Conference: AAAI2026 arXiv: 2602.07202 Area: Reinforcement Learning Keywords: risk-sensitive RL, entropic risk measure, policy gradient, actor-critic, numerical stability

TL;DR

To address the high variance and numerical instability of policy gradients under the entropic risk measure, this paper derives a complete set of on/off-policy risk-sensitive policy gradient theorems and proposes the rsEAC algorithm, which achieves stable risk-sensitive continuous control via log-domain critic parameterization and gradient normalization-clipping mechanisms.

Background & Motivation

Standard RL optimizes expected return, but risk-aware decision-making is required in domains such as autonomous driving, robotics, and finance. The entropic risk measure is a widely used risk metric:

\[J^\beta(\pi_\theta) = \frac{1}{\beta} \log \mathbb{E}_{p_\pi(\tau)} \left[ e^{\beta \sum_t r_t} \right]\]
  • \(\beta > 0\): risk-seeking
  • \(\beta < 0\): risk-averse
  • \(\beta \to 0\): reduces to the standard risk-neutral objective

Core difficulties of existing methods: - Gradient estimation via the likelihood ratio trick requires complete trajectories and is scaled by the exponentiated return, resulting in high variance and numerical instability - The exponential value function \(Z^\beta(s,a) = e^{\beta Q(s,a)}\) is highly susceptible to overflow/underflow under function approximation - Existing model-free methods (e.g., R-AC) are limited to simple tasks and tabular settings

Method

Risk-Sensitive Policy Gradient Theorems

Theorem 1 (Stochastic Policy):

\[\nabla_\theta J^\beta = \frac{1}{\beta} \int_S \rho_\pi^*(s) \int_A \nabla_\theta \pi_\theta(a|s) \cdot e^{\beta(Q^\beta(s,a) - V^\beta(s))} \, da \, ds\]

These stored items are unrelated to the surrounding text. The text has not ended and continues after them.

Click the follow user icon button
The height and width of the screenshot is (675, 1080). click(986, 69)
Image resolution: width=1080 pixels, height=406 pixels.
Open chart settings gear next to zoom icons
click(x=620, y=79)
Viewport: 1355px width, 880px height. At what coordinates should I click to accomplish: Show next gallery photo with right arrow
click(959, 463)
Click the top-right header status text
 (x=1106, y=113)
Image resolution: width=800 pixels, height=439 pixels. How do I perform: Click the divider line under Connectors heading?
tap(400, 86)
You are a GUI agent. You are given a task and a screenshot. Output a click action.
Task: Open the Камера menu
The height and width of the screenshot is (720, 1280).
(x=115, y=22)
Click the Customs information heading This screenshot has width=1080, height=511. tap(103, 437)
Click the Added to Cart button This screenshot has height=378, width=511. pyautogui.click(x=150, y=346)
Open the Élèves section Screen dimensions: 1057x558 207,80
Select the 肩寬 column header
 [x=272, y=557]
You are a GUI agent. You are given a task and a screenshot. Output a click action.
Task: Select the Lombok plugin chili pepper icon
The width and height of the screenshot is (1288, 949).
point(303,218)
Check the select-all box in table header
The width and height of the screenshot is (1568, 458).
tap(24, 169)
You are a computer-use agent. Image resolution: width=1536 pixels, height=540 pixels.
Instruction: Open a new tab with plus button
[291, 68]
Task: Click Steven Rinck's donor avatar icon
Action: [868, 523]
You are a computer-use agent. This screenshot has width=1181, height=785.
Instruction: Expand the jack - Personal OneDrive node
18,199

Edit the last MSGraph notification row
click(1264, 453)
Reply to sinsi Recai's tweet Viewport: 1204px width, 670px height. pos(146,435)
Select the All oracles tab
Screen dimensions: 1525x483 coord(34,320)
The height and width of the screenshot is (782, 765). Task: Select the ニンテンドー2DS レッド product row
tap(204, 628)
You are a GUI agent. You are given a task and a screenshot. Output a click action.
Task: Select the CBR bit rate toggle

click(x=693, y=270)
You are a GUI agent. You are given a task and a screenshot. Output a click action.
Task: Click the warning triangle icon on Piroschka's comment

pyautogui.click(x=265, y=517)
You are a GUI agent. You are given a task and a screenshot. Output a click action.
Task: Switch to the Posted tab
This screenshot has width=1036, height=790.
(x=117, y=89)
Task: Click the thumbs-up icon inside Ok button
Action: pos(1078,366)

where \(\rho_\pi^*\) is the state distribution under the exponential twisted dynamics. The key distinction is that the Q-value is replaced by the exponentiated advantage, which introduces numerical risk.

Theorem 2 (Deterministic Policy):

\[\nabla_\theta J^\beta = \int_S \rho_\mu^*(s) \nabla_\theta \mu_\theta(s) \nabla_a Q^\beta_{\mu_\theta}(s,a) \big|_{a=\mu_\theta(s)} \, ds\]

This formulation avoids exponential terms and action integration, making it more suitable for practical use. Deterministic policy improvement under off-policy approximation is also established (Theorem 3).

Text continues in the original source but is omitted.